In diesem Segment gibt es hochinteressante Forschungsarbeiten: z.B. am Institut für digitale Bau- und Holzwirtschaft der Berner Fachhochschule, BIM Wood an der TU München sowie am Institut für Computerbasiertes Entwerfen und Baufertigung der Universität Stuttgart.

Digital Timber Prototype

Das Institut für Computerbasiertes Entwerfen und Baufertigung (Prof. Achim Menges) der Universität Stuttgart steht in Deutschland an der Spitze entsprechender Forschungen und hat zusammen mit der IBA Thüringen einen sehr kleinen „Timber Prototype“ entworfen, eine „Cabin“, die modellhaft den neuen Typus des digitalen Holzbaus demonstriert: die Holzrahmen, welche das Gehäuse bilden, folgen einer computergenerierten systematischen Variation einiger Parameter, so dass ein quasi organischer Charakter entsteht, der im Übrigen charakteristisch ist für viele parametrische Projekte. Der Timber Prototype zeigt zudem auf den ersten Blick komplizierte Verbindungsgeometrien, die aber auf CNC-Maschinen quasi „einfach“ schneidbar sind.

„Shaper Origin“

Der „Shaper Origin“, der hier als Prototyp eines Verfahrens zitiert werden soll, ist eine von Hand bewegte kleine Fräse, die jedoch präsize digital gesteuert wird. Es ist auch eine CNC-Maschine, denn sie enthält ein digitales Modell des zu fräsenden Objekts. Das Interessante hier ist, dass auch dem Handwerk digitale Maschinen zur Verfügung stehen, sodass also die Grenze zwischen Industrie und Handwerk mehr und mehr verschwimmt. Open Source-Konzepte können hier Eingang finden.

Big Data

Die Welt von Big Data erlaubt im Gegensatz zur starren Serienproduktion eine Individualisierung und Personalisierung von Daten und Produkten. In Verbindung mit entsprechenden CNC-Maschinen können individuelle Objekte, Produkte generiert und unmittelbar produziert werden. Dies gilt auch für die Welt des Holzes. Zum Beispiel: „deinschrank.de“ erlaubt die Maßanfertigung von Schränken. Ähnliche Optionen gibt es für Küchen auf der Grundlage von anpassbaren Programmbibliotheken, die in die Software der CNC-Maschine integriert sind.

Vorliegende Daten:
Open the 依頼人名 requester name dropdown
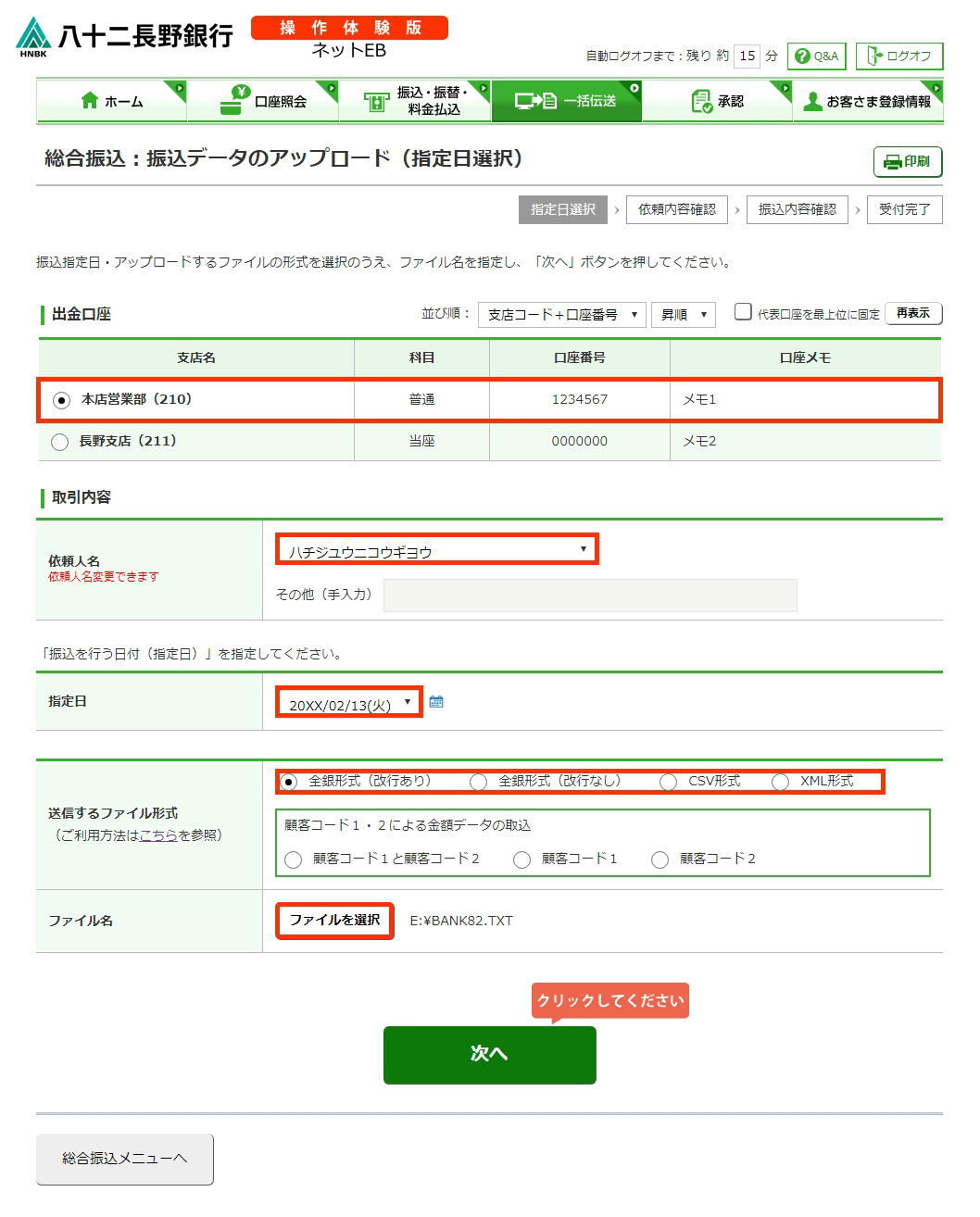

Arbeitsaufträge:
(a) Prüfen Sie anhand des Textauszugs zum digitalen Holzbau, ob die folgenden Aussagen zutreffen: (i) Die Universität Stuttgart hat den Timber Prototype zusammen mit der IBA Thüringen entworfen. (ii) Der „Shaper Origin“ ist eine große, selbständig fahrende Fräse. (iii) „deinschrank.de“ bietet die Maßanfertigung von Küchen an. Antworten Sie jeweils mit Ja oder Nein und zitieren Sie die entscheidenden Worte des Textes.
(b) Fassen Sie den Absatz des Textauszugs zum digitalen Holzbau, der mit „Die Welt von Big Data“ beginnt, als Stichpunktliste zusammen und behalten Sie die wesentlichen Fakten bei.
(c) Schreiben Sie den Teil des Textauszugs zum digitalen Holzbau zwischen „Die Welt von“ und „CNC-Maschine integriert sind.“ einschließlich dieser Wörter genau ab.

Lösungen:
(a)
(i) Ja: »hat zusammen mit der IBA Thüringen einen sehr kleinen „Timber Prototype“ entworfen«
(ii) Nein: »ist eine von Hand bewegte kleine Fräse«
(iii) Nein: »„deinschrank.de“ erlaubt die Maßanfertigung von Schränken.«

(b)
- Big Data ermöglicht, anders als die starre Serienproduktion, die Individualisierung und Personalisierung von Daten und Produkten.
- Mit passenden CNC-Maschinen lassen sich individuelle Objekte und Produkte erzeugen und sofort herstellen.
- Das gilt auch für Holz.
- Beispiel: „deinschrank.de“ bietet Schränke nach Maß an.
- Für Küchen gibt es ähnliche Angebote auf Basis anpassbarer Programmbibliotheken, die in die Software der CNC-Maschine eingebunden sind.

(c)
Die Welt von Big Data erlaubt im Gegensatz zur starren Serienproduktion eine Individualisierung und Personalisierung von Daten und Produkten. In Verbindung mit entsprechenden CNC-Maschinen können individuelle Objekte, Produkte generiert und unmittelbar produziert werden. Dies gilt auch für die Welt des Holzes. Zum Beispiel: „deinschrank.de“ erlaubt die Maßanfertigung von Schränken. Ähnliche Optionen gibt es für Küchen auf der Grundlage von anpassbaren Programmbibliotheken, die in die Software der CNC-Maschine integriert sind.